За словом в карман собеседник не полез:
— А вы не мальчик, пределы возможного знаете.
— По-моему, для вас таких пределов нет, — не стал обострять разговор Судских.
— А по-дружески, во многом могу помочь, — понизил голос собеседник.
— Помогите.
— Отдайте Трифа Дейлу.
— Забирайте, — беспечно ответил Судских.
Собеседник пытливо уставился на него: что это — блеф или примирение?
— А что взамен? — не дал ему опомниться Судских.
— Злато и любовь красавиц, как я знаю, вас мало волнуют, а вот нечто о контрмерах могу поведать.
— Вы могли бы сделать это другим, а не мне.
— Зачем? Выигрывает поспешающий медленно. И вы из таких…

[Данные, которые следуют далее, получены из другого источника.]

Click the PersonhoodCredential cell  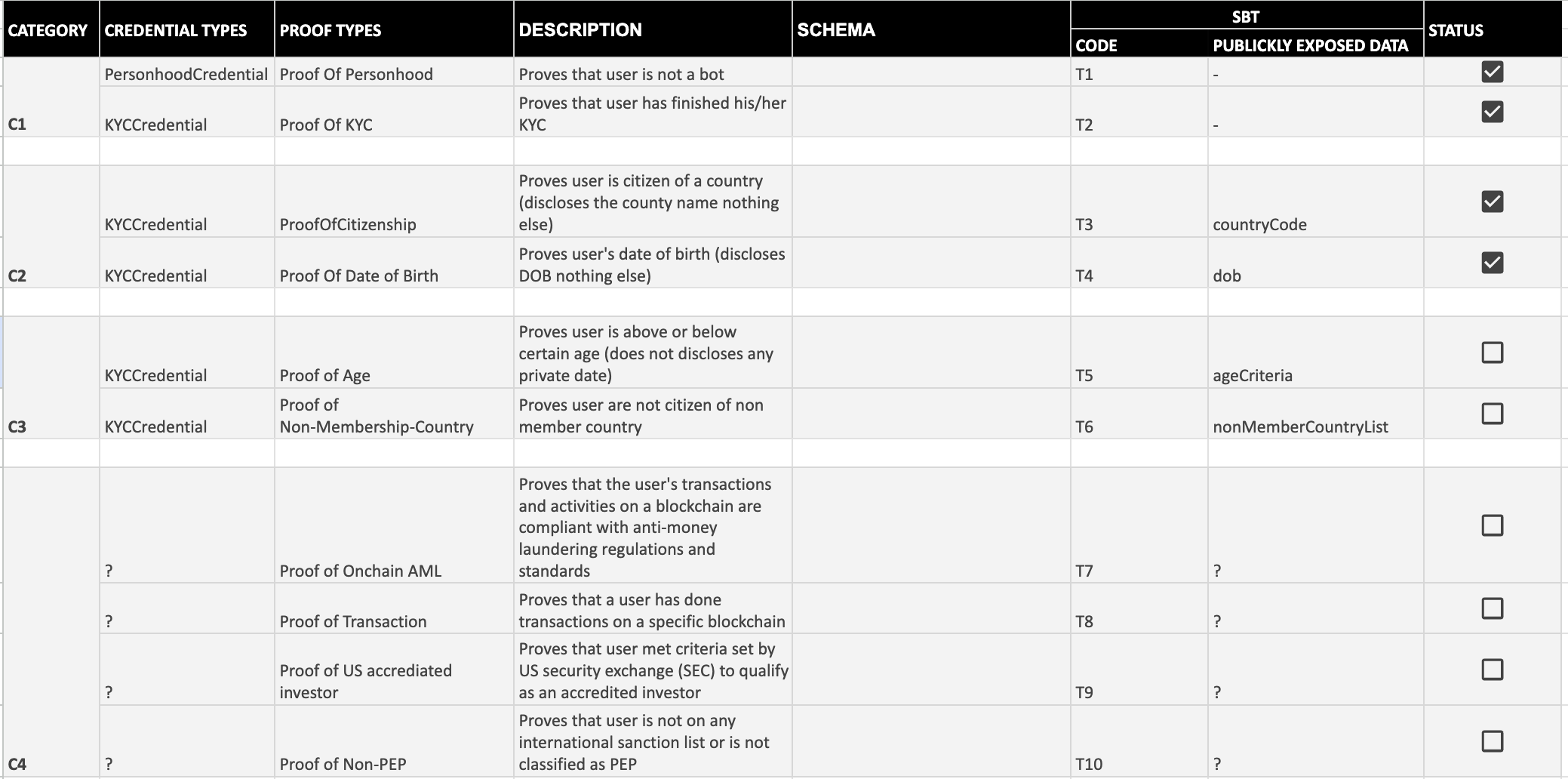click(x=186, y=74)
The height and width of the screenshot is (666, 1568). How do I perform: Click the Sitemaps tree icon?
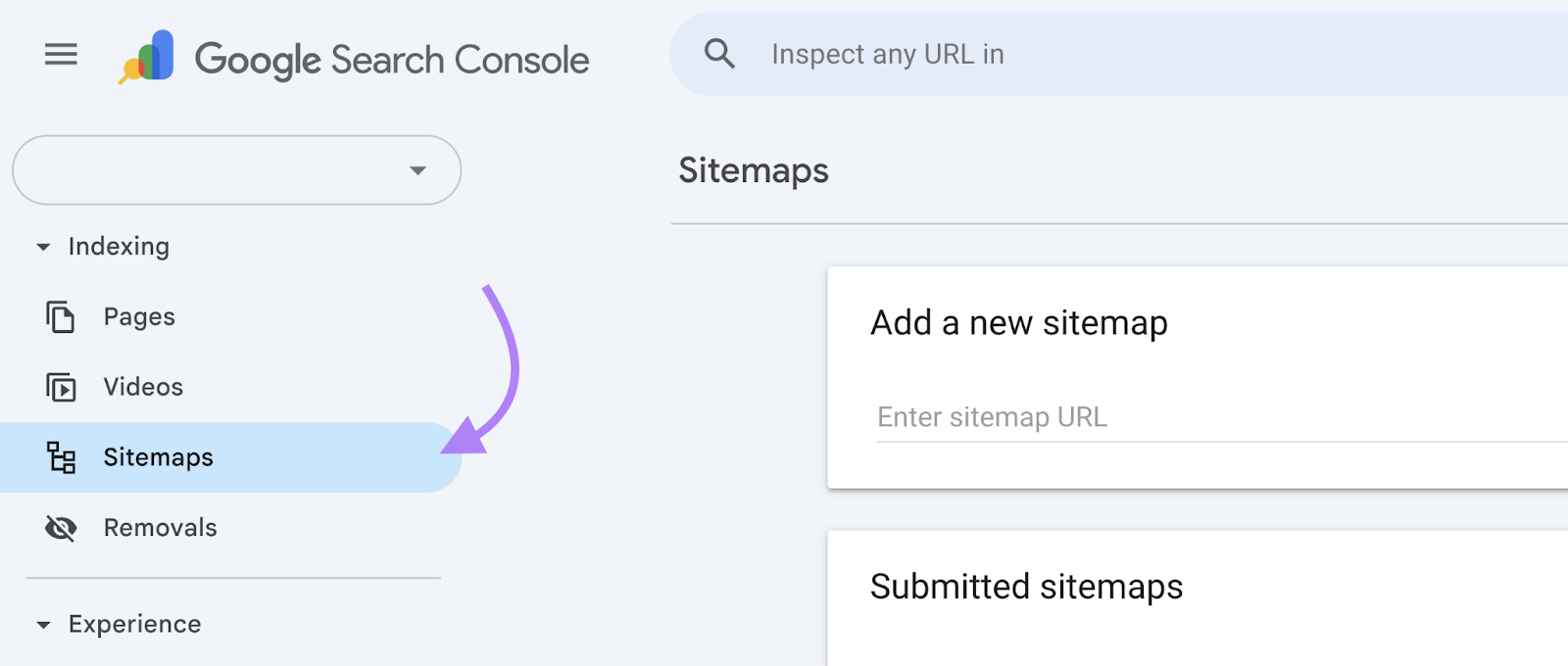click(60, 457)
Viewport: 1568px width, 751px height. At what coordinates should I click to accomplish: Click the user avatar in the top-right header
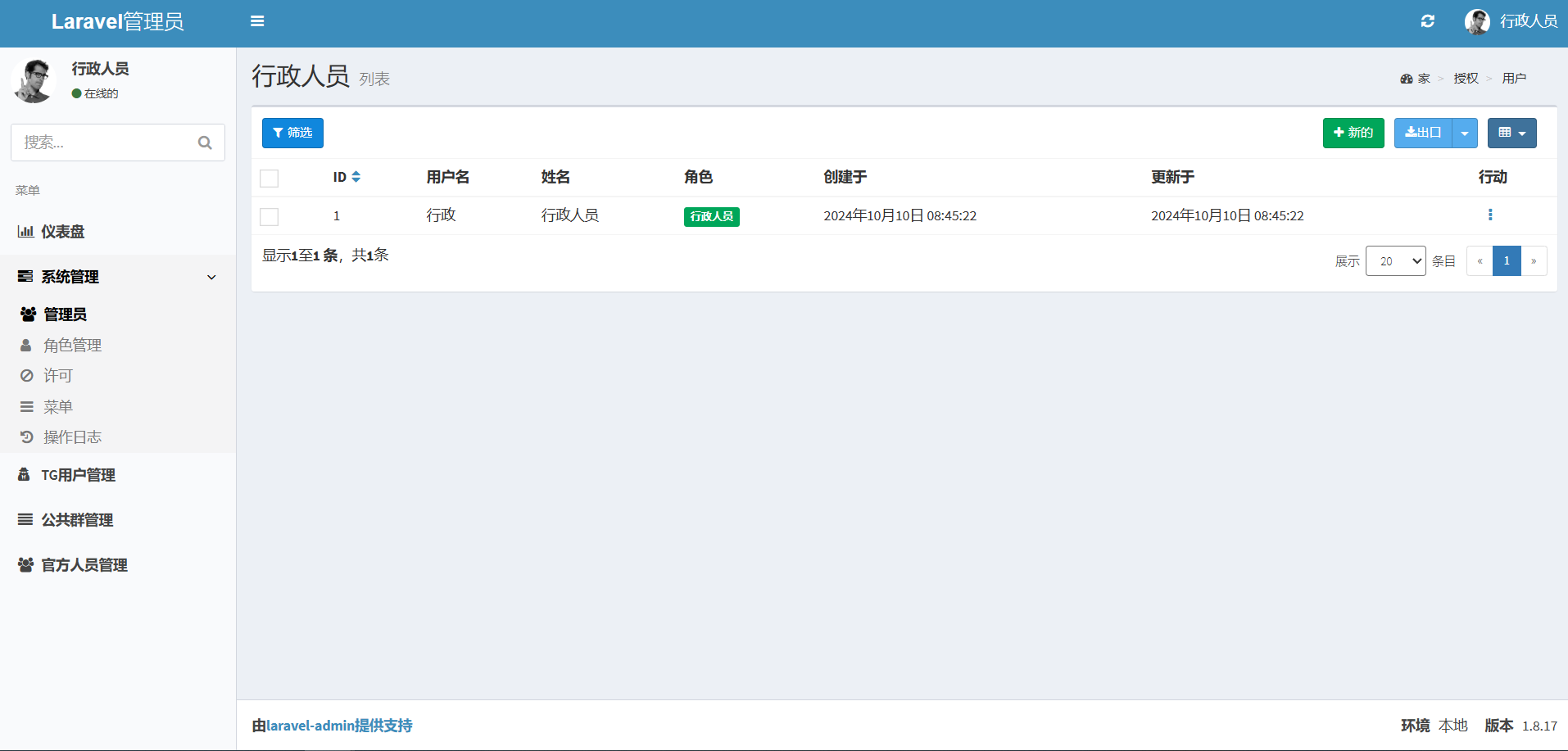1477,21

Глядя в лицо собеседника, Судских размышлял, как этот человек всю жизнь пил-ел с русского стола и тут же гадил. Хотелось смачно плюнуть в его гладкую физиономию. Не принято.
«Он и аресты, выходит, может отменять».
Трифа он, конечно, так сразу не отдаст. Вообще не станет торопиться. В этом собеседник прав.
«А Гуртовой так и не спешит…» — отметил Судских, исподволь наблюдая за бывшим помощником президента, который переходил от одного гостя к другому, беседовал недолго и, казалось, не замечал Судских. Что особенно отметил он: не было здесь ни одного представителя духовного сана. Стало быть, новая власть полагает отлучить святых отцов от кормила. Оно и лучше: представления хороши в нерабочее время.
— Не заскучал? — услышал он голос хозяина.
— Вполне все интересно, — ответил Судских.
— Зови меня Семеном, Игорь, — перешел на ты Гречаный. — Слышал, с попиком каким-то возишься.
— Был грех, — с легким сердцем ответил Судских.
— А на кой ляд? Пойми, я в твои дела не лезу и мог бы у Воливача прознать. Но мне твое мнение интереснее.
— Скажи мне правду, атаман, зачем тебе моя любовь? — с веселой улыбкой продекламировал Судских.
— А затем, — принял все на полном серьезе Гречаный, — что время поповских россказней ушло и подымать Россию надо без поповской блажи.
Говорил он грубовато, но в речи его угадывались эрудиция и приличный запас слов.
— Тогда и у меня вопрос напрямую, — сказал Судских. — : Почему казак, истый христианин, как повелось, ратует за атеизм?